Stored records
□ □ □

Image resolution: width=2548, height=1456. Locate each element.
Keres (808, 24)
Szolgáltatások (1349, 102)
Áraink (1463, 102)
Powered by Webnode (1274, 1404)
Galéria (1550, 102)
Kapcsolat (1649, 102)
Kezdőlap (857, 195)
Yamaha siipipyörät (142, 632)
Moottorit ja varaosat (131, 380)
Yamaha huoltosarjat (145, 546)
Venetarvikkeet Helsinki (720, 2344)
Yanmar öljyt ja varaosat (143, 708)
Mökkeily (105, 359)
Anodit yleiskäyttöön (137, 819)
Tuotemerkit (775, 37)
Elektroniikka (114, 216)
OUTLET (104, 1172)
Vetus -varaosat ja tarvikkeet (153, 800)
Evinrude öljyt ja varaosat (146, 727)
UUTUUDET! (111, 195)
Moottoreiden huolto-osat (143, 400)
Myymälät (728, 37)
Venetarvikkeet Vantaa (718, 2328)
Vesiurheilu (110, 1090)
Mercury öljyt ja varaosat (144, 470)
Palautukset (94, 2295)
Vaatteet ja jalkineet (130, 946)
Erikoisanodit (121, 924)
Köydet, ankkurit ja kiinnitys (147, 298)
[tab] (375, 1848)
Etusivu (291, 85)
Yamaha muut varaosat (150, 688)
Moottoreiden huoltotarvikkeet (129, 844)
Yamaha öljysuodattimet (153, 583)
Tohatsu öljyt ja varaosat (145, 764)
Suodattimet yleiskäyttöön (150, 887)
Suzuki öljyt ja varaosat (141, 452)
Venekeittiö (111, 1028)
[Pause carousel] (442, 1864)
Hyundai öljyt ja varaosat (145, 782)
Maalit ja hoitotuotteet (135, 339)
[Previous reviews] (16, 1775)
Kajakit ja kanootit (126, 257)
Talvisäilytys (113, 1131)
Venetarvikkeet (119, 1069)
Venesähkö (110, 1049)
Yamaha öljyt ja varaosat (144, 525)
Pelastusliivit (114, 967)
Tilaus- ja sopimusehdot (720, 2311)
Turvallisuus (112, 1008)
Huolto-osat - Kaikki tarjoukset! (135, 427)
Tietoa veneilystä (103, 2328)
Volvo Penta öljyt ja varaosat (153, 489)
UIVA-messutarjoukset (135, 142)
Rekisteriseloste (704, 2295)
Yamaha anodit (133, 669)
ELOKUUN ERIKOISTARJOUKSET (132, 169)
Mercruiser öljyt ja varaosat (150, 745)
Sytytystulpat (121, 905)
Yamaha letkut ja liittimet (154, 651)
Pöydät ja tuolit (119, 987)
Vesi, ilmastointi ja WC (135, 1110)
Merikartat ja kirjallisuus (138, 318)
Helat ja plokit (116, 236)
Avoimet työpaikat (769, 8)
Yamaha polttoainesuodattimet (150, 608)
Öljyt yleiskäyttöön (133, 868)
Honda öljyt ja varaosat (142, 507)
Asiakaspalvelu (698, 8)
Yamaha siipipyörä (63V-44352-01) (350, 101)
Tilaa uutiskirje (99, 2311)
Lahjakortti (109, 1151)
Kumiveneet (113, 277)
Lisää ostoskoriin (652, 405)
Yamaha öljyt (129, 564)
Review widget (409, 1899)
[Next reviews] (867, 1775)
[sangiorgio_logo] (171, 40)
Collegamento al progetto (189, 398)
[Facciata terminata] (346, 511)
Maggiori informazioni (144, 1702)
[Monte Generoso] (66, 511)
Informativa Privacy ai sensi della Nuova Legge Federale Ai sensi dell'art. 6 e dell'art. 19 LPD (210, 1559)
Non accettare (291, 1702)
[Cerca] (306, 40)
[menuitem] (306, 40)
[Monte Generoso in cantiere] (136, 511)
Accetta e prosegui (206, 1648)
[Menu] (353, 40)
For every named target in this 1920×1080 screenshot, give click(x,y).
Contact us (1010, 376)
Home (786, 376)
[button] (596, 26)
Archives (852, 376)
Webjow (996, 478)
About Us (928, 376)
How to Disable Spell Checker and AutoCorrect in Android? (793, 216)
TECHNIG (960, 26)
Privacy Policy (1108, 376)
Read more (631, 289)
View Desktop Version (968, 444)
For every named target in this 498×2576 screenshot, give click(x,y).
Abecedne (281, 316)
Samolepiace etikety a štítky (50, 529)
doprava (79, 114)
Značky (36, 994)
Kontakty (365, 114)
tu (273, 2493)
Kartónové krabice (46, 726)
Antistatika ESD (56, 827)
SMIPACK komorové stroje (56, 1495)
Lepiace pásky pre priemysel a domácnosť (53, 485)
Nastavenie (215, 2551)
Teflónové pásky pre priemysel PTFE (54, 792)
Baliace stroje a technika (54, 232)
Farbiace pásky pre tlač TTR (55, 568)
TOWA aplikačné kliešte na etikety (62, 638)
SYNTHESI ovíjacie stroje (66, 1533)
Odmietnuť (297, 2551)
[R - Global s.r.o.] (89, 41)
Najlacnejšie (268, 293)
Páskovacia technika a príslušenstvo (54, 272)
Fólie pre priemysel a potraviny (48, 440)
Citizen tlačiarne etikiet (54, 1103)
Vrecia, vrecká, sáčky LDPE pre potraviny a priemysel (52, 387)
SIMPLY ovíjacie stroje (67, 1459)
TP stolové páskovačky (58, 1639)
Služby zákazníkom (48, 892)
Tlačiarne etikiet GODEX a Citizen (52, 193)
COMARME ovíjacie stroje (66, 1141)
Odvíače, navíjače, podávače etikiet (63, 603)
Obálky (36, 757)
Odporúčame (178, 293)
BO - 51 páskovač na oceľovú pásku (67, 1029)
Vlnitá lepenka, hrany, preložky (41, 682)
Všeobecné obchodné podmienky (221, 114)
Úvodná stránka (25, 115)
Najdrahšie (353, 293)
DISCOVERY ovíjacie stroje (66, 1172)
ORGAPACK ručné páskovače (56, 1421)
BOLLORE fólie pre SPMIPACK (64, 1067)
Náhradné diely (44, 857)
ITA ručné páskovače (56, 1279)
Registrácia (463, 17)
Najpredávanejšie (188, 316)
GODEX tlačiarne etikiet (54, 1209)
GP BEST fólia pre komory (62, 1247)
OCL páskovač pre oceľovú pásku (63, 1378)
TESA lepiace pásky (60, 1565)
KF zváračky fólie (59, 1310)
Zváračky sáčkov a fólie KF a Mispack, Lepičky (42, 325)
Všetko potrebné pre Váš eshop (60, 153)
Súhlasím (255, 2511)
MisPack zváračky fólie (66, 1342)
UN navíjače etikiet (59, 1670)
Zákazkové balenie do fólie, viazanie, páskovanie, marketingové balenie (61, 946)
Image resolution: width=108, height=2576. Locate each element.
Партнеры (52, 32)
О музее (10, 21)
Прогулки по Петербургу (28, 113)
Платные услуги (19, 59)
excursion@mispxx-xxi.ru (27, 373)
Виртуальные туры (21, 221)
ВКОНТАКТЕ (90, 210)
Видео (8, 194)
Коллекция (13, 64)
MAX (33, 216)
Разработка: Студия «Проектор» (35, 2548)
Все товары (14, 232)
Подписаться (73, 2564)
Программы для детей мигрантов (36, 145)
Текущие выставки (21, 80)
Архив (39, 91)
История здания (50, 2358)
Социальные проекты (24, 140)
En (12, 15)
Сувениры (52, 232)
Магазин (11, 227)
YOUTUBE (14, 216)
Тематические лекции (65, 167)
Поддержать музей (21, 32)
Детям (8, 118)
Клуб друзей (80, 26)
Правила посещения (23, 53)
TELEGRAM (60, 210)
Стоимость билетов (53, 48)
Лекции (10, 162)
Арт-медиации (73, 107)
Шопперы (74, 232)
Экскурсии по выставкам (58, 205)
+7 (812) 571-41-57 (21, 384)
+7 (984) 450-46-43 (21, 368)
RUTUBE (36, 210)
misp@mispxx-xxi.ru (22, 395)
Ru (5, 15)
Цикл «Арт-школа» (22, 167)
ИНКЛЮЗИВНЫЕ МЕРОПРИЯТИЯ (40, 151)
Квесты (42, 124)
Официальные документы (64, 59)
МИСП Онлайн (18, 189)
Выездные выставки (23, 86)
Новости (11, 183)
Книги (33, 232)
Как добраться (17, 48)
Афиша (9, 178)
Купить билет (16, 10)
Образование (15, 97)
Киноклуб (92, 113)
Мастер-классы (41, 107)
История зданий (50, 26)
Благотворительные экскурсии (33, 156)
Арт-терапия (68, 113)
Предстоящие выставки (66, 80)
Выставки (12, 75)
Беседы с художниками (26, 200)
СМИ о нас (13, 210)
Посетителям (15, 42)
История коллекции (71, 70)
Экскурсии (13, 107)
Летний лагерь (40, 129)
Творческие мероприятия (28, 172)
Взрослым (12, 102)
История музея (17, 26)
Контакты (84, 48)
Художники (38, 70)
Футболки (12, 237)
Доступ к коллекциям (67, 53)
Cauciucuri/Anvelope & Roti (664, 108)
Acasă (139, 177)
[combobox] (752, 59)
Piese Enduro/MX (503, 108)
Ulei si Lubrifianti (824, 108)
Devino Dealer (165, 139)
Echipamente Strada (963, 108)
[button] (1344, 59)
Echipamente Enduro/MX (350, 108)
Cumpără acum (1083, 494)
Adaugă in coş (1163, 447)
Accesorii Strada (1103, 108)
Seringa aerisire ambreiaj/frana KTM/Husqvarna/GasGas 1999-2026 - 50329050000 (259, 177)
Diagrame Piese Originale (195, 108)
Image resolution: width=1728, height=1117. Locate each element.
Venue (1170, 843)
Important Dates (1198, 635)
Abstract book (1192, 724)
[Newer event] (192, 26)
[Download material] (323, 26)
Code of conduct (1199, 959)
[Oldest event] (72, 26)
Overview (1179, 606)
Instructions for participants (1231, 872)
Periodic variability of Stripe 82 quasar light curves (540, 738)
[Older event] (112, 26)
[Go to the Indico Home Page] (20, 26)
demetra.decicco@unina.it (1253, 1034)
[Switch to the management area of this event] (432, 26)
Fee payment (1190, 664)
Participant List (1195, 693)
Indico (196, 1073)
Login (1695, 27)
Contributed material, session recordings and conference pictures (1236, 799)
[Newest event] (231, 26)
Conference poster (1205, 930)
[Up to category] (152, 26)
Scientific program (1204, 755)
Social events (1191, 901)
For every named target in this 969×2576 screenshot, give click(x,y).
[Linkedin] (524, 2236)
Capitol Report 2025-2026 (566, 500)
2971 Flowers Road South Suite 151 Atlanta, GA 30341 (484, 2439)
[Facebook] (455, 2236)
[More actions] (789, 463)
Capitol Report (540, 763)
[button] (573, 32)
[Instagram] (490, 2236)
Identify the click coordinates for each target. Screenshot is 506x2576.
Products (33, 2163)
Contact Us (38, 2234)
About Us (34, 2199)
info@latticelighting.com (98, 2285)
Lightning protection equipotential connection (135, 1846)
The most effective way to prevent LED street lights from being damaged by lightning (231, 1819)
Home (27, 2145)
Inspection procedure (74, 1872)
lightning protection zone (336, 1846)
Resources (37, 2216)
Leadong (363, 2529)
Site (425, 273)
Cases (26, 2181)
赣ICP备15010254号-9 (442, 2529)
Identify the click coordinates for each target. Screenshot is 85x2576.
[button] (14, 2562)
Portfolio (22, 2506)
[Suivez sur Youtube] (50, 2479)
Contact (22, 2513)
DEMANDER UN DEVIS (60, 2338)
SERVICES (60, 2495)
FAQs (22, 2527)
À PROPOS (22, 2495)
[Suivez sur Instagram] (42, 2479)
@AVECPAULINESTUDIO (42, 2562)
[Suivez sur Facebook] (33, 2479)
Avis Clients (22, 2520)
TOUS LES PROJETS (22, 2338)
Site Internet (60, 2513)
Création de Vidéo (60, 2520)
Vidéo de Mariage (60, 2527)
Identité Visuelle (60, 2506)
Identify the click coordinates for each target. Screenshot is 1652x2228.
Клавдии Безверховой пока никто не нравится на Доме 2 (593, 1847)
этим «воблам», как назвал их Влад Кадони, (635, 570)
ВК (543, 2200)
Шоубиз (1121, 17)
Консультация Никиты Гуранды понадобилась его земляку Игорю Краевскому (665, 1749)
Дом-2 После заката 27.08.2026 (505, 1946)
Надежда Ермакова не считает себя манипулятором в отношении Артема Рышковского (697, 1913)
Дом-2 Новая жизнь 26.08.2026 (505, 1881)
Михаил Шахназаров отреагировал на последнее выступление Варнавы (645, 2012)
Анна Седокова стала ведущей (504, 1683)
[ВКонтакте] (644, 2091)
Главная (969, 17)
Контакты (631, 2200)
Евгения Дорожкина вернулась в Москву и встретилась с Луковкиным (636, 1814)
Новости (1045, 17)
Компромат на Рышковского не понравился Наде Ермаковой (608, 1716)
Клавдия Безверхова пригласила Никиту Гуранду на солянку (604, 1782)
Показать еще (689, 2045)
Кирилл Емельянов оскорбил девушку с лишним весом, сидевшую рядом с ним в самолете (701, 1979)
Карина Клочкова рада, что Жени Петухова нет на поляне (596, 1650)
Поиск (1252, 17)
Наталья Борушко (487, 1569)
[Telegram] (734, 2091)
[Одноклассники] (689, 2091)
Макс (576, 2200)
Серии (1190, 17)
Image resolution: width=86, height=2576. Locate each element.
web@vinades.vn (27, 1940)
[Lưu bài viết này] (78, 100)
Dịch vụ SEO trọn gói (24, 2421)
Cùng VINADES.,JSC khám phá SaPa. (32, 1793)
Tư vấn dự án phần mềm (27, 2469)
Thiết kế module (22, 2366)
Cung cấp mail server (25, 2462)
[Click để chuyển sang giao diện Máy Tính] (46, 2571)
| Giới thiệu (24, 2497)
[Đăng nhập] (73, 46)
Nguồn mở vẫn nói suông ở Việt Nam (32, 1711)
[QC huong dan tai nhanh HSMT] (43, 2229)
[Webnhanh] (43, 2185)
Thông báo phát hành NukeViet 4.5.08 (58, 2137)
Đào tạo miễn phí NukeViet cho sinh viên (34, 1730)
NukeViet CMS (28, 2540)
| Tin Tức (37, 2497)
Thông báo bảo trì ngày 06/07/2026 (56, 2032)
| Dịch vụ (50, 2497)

□ □ □

**Task to complete**
Return, please, the lines of the data from the first through the line containing "Volvo Penta öljyt ja varaosat (153, 489)", both kept, exactly as they stand and nothing more.

**Expected output**
Image resolution: width=2548, height=1456. Locate each element.
Keres (808, 24)
Szolgáltatások (1349, 102)
Áraink (1463, 102)
Powered by Webnode (1274, 1404)
Galéria (1550, 102)
Kapcsolat (1649, 102)
Kezdőlap (857, 195)
Yamaha siipipyörät (142, 632)
Moottorit ja varaosat (131, 380)
Yamaha huoltosarjat (145, 546)
Venetarvikkeet Helsinki (720, 2344)
Yanmar öljyt ja varaosat (143, 708)
Mökkeily (105, 359)
Anodit yleiskäyttöön (137, 819)
Tuotemerkit (775, 37)
Elektroniikka (114, 216)
OUTLET (104, 1172)
Vetus -varaosat ja tarvikkeet (153, 800)
Evinrude öljyt ja varaosat (146, 727)
UUTUUDET! (111, 195)
Moottoreiden huolto-osat (143, 400)
Myymälät (728, 37)
Venetarvikkeet Vantaa (718, 2328)
Vesiurheilu (110, 1090)
Mercury öljyt ja varaosat (144, 470)
Palautukset (94, 2295)
Vaatteet ja jalkineet (130, 946)
Erikoisanodit (121, 924)
Köydet, ankkurit ja kiinnitys (147, 298)
[tab] (375, 1848)
Etusivu (291, 85)
Yamaha muut varaosat (150, 688)
Moottoreiden huoltotarvikkeet (129, 844)
Yamaha öljysuodattimet (153, 583)
Tohatsu öljyt ja varaosat (145, 764)
Suodattimet yleiskäyttöön (150, 887)
Suzuki öljyt ja varaosat (141, 452)
Venekeittiö (111, 1028)
[Pause carousel] (442, 1864)
Hyundai öljyt ja varaosat (145, 782)
Maalit ja hoitotuotteet (135, 339)
[Previous reviews] (16, 1775)
Kajakit ja kanootit (126, 257)
Talvisäilytys (113, 1131)
Venetarvikkeet (119, 1069)
Venesähkö (110, 1049)
Yamaha öljyt ja varaosat (144, 525)
Pelastusliivit (114, 967)
Tilaus- ja sopimusehdot (720, 2311)
Turvallisuus (112, 1008)
Huolto-osat - Kaikki tarjoukset! (135, 427)
Tietoa veneilystä (103, 2328)
Volvo Penta öljyt ja varaosat (153, 489)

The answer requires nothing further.